Exercise goal:
From the items below, pull out each line that contains the string "SUBSCRIBE".
---------- Provided records
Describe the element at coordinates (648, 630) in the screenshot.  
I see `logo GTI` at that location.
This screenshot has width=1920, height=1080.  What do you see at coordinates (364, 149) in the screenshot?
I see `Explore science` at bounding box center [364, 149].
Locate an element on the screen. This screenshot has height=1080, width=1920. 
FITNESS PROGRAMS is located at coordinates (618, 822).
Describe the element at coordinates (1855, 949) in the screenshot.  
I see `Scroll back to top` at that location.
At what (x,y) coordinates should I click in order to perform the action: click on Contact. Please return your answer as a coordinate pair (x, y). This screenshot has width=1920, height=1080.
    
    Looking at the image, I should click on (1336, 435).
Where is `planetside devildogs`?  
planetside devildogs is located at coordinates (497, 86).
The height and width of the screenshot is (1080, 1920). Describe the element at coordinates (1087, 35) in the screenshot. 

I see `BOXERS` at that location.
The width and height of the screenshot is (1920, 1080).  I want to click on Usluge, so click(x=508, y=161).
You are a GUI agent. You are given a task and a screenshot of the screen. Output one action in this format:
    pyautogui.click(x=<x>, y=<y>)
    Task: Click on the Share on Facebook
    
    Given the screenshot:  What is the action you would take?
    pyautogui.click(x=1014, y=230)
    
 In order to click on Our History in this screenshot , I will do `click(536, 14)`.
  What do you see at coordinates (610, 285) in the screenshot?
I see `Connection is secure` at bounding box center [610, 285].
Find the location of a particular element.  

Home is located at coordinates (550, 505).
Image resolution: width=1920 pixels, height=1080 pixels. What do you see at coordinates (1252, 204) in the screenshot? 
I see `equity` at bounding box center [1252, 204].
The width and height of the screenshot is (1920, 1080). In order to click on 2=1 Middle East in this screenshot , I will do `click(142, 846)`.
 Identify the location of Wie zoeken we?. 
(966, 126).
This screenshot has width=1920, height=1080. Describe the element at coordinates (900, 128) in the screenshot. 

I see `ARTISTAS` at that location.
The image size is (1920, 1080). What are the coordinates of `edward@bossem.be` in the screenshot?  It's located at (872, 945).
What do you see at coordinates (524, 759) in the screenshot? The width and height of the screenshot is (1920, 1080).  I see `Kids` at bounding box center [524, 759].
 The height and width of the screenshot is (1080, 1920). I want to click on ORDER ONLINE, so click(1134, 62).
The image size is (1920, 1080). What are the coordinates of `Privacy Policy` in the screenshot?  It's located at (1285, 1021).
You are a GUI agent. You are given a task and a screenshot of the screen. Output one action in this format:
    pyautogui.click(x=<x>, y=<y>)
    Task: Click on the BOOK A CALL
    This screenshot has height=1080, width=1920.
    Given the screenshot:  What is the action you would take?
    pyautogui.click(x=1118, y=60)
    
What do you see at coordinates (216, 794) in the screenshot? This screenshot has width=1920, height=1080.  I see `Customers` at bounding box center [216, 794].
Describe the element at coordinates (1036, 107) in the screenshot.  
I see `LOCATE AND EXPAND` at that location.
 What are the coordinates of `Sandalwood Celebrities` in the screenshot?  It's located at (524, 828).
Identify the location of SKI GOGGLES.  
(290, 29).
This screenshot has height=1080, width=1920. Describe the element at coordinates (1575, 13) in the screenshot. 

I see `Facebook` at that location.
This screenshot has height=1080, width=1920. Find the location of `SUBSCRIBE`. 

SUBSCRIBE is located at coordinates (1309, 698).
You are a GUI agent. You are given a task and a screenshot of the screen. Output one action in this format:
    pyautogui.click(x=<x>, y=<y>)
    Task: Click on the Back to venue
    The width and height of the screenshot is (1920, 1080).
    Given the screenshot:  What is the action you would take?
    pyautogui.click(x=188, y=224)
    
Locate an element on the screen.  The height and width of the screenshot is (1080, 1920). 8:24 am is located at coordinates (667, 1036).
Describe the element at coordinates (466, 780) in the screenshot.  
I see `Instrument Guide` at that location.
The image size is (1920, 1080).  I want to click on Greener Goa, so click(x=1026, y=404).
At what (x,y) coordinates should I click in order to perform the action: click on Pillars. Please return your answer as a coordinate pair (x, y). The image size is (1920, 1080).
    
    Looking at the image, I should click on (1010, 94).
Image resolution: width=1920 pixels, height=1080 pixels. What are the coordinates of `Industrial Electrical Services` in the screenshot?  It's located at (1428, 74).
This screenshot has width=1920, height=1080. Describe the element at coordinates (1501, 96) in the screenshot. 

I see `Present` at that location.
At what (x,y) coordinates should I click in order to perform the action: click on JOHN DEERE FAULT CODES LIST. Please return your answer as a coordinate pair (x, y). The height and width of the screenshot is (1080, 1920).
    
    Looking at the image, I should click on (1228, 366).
--------------------
Exercise output:
This screenshot has height=1080, width=1920. Find the location of `SUBSCRIBE`. 
SUBSCRIBE is located at coordinates (1309, 698).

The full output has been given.